Solar energy is converted into electrical energy using PV materials and equipment. A cell is a single photovoltaic (PV) device. A single photovoltaic cell is typically a tiny device, with an average power output of 1 to 2 watts. These cells are frequently thinner than four human hairs and constructed of various semiconductor materials. Cells are sandwiched between protective materials in a combination of glass and/or plastics in order to endure the outdoors for a long time.
PV cells are chained together to create bigger units known as modules or panels, which increase their power output. You can use modules individually or link several of them to create arrays. The electrical grid is then linked to one or more arrays as part of a comprehensive PV system.

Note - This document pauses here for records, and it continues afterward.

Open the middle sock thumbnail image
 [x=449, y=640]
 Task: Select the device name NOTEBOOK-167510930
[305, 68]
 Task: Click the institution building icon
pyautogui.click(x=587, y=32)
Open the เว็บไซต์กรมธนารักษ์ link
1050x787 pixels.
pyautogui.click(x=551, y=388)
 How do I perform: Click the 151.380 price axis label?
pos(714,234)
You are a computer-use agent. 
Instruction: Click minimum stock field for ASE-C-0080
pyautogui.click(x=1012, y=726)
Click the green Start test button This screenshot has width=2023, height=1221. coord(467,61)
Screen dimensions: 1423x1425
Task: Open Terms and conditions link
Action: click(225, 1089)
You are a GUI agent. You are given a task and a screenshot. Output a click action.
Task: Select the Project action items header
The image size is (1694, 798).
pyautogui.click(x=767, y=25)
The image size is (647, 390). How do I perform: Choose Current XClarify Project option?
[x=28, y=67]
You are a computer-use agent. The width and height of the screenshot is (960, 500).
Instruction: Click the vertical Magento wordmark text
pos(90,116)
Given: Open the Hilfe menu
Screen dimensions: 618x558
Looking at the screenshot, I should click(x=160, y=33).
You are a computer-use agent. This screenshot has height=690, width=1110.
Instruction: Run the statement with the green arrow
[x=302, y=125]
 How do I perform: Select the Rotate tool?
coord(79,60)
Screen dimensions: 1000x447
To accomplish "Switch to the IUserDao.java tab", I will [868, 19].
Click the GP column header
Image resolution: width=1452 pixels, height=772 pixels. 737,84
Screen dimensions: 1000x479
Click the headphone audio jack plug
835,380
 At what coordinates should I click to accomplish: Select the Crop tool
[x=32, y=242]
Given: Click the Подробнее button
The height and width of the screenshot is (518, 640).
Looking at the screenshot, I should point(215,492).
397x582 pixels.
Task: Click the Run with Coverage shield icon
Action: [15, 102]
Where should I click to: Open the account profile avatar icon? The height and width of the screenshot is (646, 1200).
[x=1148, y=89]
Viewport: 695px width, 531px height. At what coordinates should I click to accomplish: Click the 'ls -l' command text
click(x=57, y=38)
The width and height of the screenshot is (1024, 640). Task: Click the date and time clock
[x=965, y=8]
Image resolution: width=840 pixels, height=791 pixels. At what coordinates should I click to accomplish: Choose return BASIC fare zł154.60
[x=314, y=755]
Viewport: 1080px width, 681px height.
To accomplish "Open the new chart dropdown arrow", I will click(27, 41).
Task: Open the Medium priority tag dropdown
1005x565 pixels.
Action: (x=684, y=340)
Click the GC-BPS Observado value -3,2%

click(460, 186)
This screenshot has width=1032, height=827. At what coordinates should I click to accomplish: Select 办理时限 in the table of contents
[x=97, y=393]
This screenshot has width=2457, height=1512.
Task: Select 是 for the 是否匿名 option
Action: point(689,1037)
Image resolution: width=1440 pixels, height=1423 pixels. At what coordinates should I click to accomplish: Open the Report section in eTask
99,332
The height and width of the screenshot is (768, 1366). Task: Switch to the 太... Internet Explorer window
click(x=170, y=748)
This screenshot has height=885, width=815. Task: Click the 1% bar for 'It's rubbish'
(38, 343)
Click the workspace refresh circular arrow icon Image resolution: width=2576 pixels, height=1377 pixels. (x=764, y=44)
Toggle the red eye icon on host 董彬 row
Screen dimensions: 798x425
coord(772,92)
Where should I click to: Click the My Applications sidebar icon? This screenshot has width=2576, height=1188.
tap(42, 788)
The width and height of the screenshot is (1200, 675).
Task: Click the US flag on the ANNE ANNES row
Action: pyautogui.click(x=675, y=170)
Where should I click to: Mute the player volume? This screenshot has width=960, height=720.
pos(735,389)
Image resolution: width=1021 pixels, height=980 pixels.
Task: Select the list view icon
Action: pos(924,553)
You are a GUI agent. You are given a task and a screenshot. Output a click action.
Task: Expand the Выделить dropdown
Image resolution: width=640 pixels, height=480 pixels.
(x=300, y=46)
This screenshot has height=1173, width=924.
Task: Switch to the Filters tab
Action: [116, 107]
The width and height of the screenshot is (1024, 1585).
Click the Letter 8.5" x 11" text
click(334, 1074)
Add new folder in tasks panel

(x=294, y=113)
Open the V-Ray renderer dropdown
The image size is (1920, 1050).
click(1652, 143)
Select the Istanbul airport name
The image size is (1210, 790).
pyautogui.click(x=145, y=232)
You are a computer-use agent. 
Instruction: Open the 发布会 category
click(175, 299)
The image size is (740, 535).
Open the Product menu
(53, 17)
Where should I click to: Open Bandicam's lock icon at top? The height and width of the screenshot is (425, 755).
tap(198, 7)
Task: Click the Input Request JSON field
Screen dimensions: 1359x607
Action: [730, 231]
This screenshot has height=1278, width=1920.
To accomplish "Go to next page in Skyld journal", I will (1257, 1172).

A PV system’s modules and arrays are merely one component. In addition to the components that convert the direct-current (DC) electricity generated by modules into the alternating-current (AC) electricity used to power all of the appliances in your home, systems also contain mounting structures that direct panels toward the sun.
What is a photovoltaic (PV) cell?
A photovoltaic (PV) cell, also known as a solar cell, can either reflect, absorb, or pass through light that strikes it. The semiconductor material that makes up the PV cell can conduct electricity more effectively than an insulator but not as effectively as a good conductor like a metal. In PV cells, a variety of semiconductor materials are employed.
When a semiconductor is exposed to light, it absorbs the light’s energy and transfers to the semiconductor’s negatively charged electrons. The additional energy enables the electrons to conduct an electrical current through the material. This current can be used to power your home and the rest of the electric grid by extracting it through conductive metal contacts, which are the grid-like lines on solar cells.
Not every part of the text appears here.